Archeologists and representatives of the National Park Service have spent two summers exploring what early life was like on St. Croix. Thursday evening they talked about their findings in the park adjacent to Fort Christianvaern in downtown Christiansted.
The Christiansted National Historic Site was a warehouse compound as early as 1749 and housed Danish military personnel as well as the enslaved and free black men and women. Slaves from Africa were sold to Europe, America and the Caribbean, as well as sugar and timber. The area under excavation included the grassy park west of the fort.
Under the Slave Wrecks Project Community Archeology Program, archeologists from the NPS Southeast Archeological Center and the University of Tulsa led an excavation, first launched last July, with a group of interns from the University of the Virgin Islands, the University of Tulsa and Aarhus, Denmark.
“The vital aspect of all this is it is telling us what it was like living here,” Michelle Gray, of the Southeast Archeological Center, said.
This summer’s work focused on plots of ground close to Hospital Street that, under surveillance by ground radar, appeared to contain materials other than soil. After digging, sifting and even washing dirt, one location contained a conch shell floor and another, unearthed just last week, disclosed a brick chimney base in what could have been a bake house.
Doctoral candidate Alicia Odewale of the University of Tulsa, who has documented the findings for the last two summers, talked to an audience Thursday at the NPS Danish West India Guinea Company Warehouse about her findings and conclusions.

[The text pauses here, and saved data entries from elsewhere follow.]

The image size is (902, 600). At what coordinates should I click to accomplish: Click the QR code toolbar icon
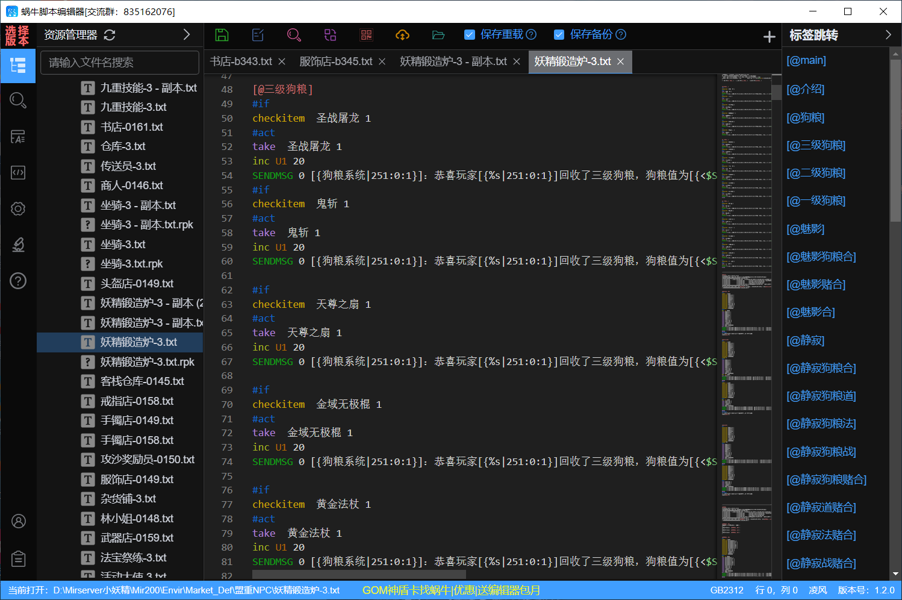pyautogui.click(x=366, y=35)
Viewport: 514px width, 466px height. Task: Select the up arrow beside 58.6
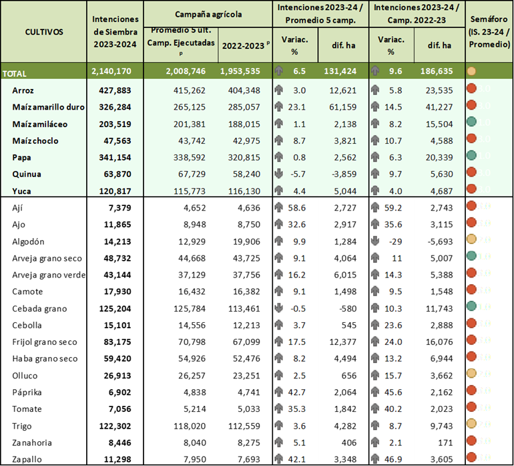(x=279, y=207)
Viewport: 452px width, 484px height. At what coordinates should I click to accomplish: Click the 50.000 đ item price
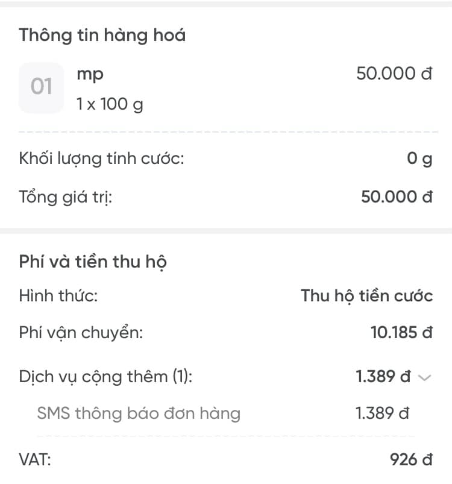[394, 74]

The artifacts included housewares, building materials, European and Afto-Crucian ceramics, glass shards, metal pieces and bone fragments. More than 1,000 such pieces of history were uncovered this summer alone, she said.

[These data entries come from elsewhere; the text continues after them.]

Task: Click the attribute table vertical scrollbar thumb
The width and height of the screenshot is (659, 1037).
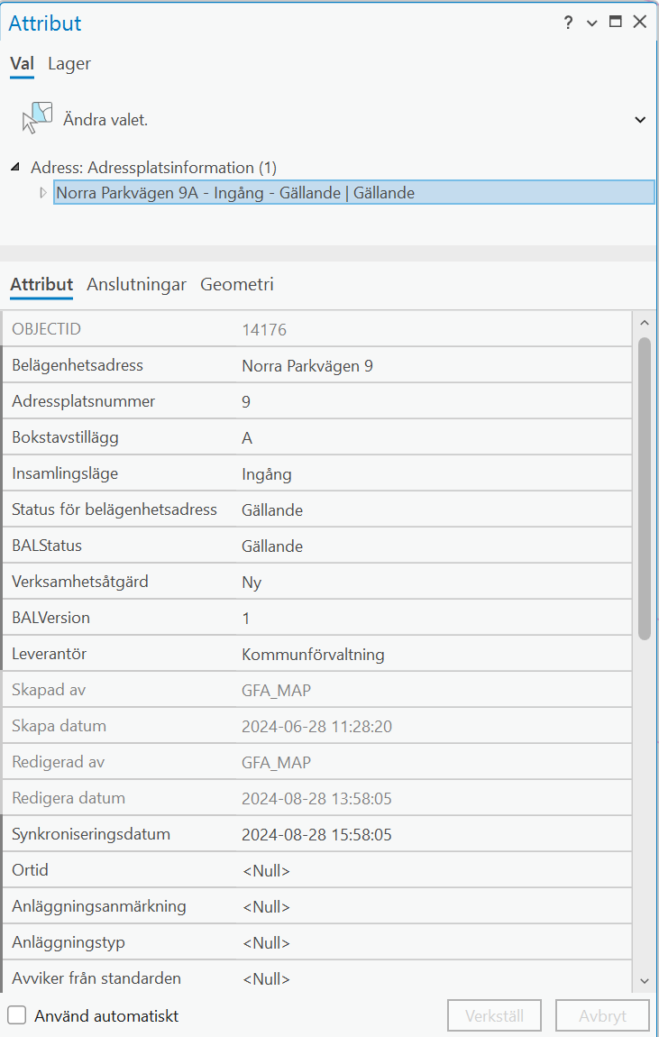Action: (x=644, y=487)
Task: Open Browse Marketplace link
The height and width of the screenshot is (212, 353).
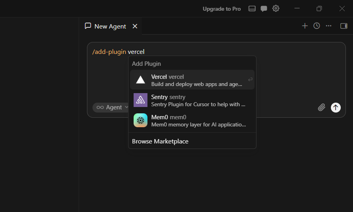Action: click(x=160, y=141)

After last summer’s dig, Odewale concluded that slaves worked as seamstresses, stevedores, carriage drivers, interpreters, porters and carpenters. She added agricultural and baking skills based on excavation of a brick oven just last week and a hoe.
Based on the animal bones located during the excavations, Odewale said she believes the slave population stewed their meat and extracted the marrow from the bones while the military households roasted larger animals, such as beef.
The Slave Wrecks Project was started in 2010 and is an international collaboration of researchers working in locations from Africa and Mozambique to St. Croix, Senegal, Brazil and Cuba to highlight the history of slave trade and understand the role of the African slave trade in shaping global history.
Locally the Slave Wrecks Project was started in 2015 with underwater exploration for two sunken vessels – the Mary and the General Abercrombie – around Buck Island National Monument. The Mary sank in 1797 with 266 slaves on board – 244 survived. The General Abercrombie sank in 1803. There were 377 aboard and 339 survivors.
Eight and a half square miles has been surveyed underwater around Buck Island and several anchors – including one that may belong to the General Abercrombie – have been located.
Archeologist Meredith Hardy with the Southeast Archeological Center, said the undersea research being done in collaboration with the Smithsonian Institute, George Washington University and the National Association of Black Scuba Divers, is 90 percent complete and will continue.
Hardy explained that the tie between the African slave market, slaver shipwrecks and St. Croix is the NPS Danish West India Guinea Company Warehouse, where the enslaved were bought and sold. The goal of the Slave Wreck Project is to share research, training and knowledge between the sponsoring organizations.
“We’re beginning to uncover the stories and put a face to the people living here,” she said.